It is worth noting that the discrete emotions approach has mainly focused on the study of the facial expression of emotions (e.g., Elfenbein, Beaupré, Lévesque, & Hess, 2007). By contrast, there is not much research in the verbal domain. However, a few studies using words have recently appeared. Their results suggest that discrete emotions may have a role on word processing that goes beyond valence and arousal (e.g., Barrett, 2004; Briesemeister et al., 2011b; Briesemeister, Kuchinke, & Jacobs, 2014; Briesemeister, Kuchinke, Jacobs, & Braun, 2015 Ferré, Haro, & Hinojosa, in press; Westbury, Keith, Briesemeister, Hofmann, & Jacobs, 2015). In order to further develop and extend this field of research, and to study the contribution of discrete emotions to language processing, memory, and other cognitive domains, it is important to develop more normative studies including discrete emotion ratings for larger sets of words.

The first aim of the present study is to provide discrete-emotion ratings for a very large set of words that, in conjunction with previously published work (Ferré et al., 2017; Hinojosa, Martínez-García et al., 2016), present a definitive database of Spanish ratings for five emotion categories: happiness (alegría), anger (ira), fear (miedo), disgust (asco), and sadness (tristeza). The resulting database will be, by far, the largest set of ratings of discrete emotional characteristics in any language.
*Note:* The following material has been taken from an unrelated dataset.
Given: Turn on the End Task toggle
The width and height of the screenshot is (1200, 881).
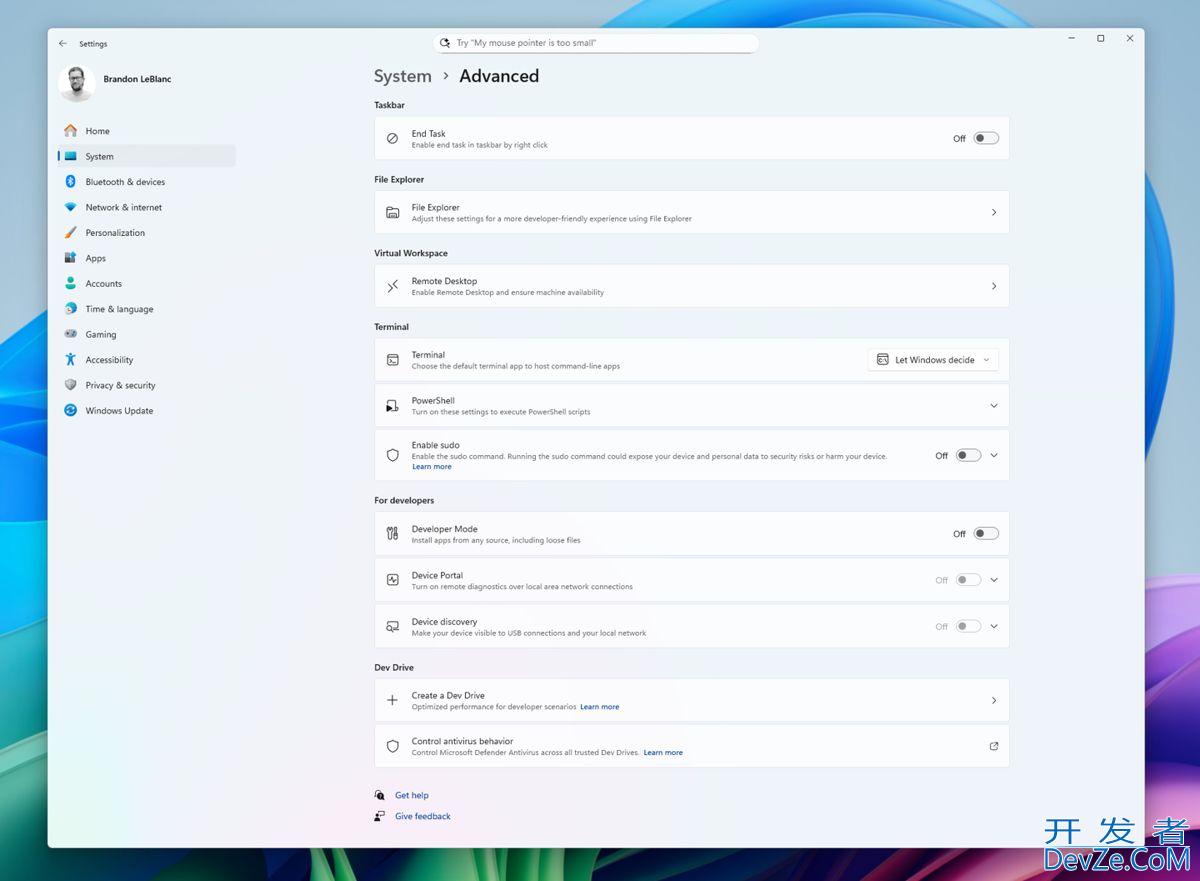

The words selected for this study overlap with those included in Stadthagen-González et al. (2017), so that ratings for valence and arousal are also available for them. We also set out to validate these norms by comparing them with other published norms both in Spanish (Ferré et al., 2017) and English (Stevenson et al., 2007). A further objective was to investigate the relationship between the ratings for each discrete emotion with each other as well as with emotional dimensions (i.e., valence and arousal) and lexical variables (i.e., word frequency, familiarity, concreteness, imageability, and age of acquisition).

Method

Participants

We collected ratings from a total of 2,010 native speakers of Spanish. Their mean age was 21.97 years (range: 18–64; SD: 5.52) and 78.86 % of them were women. Most participants were students at universities in different regions of Spain, namely Universitat Rovira i Virgili (664); Universidad Complutense de Madrid (637), Universidad de Murcia (476), Universidad Rey Juan Carlos (104), Universidad Nacional de Educación a Distancia (72), and others (57). Participants completed the ratings for academic credit or as volunteers. They had the choice to rate up to five “blocks” of words for any of the five variables. Participants that rated more than one block did so with different blocks of words and different emotions each time, and there was a minimum of 24 hours between the times they rated the blocks. Forty-four participants rated five blocks, 261 rated four, 369 rated three, 493 rated two, and 843 rated one single block of words.

Materials

The 10,491 words in our set were taken from those included in Stadthagen-González et al. (2017). From their original list, we removed those words marked as “not known” by more than 45 % of participants in that study, as well as the conjugated verb forms in Stadthagen-González et al.’s list because, as shown in that study, the differences in emotional ratings with their infinitive forms were minimal. We did not include words for which discrete emotional ratings are already available from studies that used a similar methodology to ours, namely, the 875 words already rated in Hinojosa, Martínez-García et al. (2016), or the 2,266 words rated in Ferré et al. (2017), except for a set of 126 control words shared with Ferré et al.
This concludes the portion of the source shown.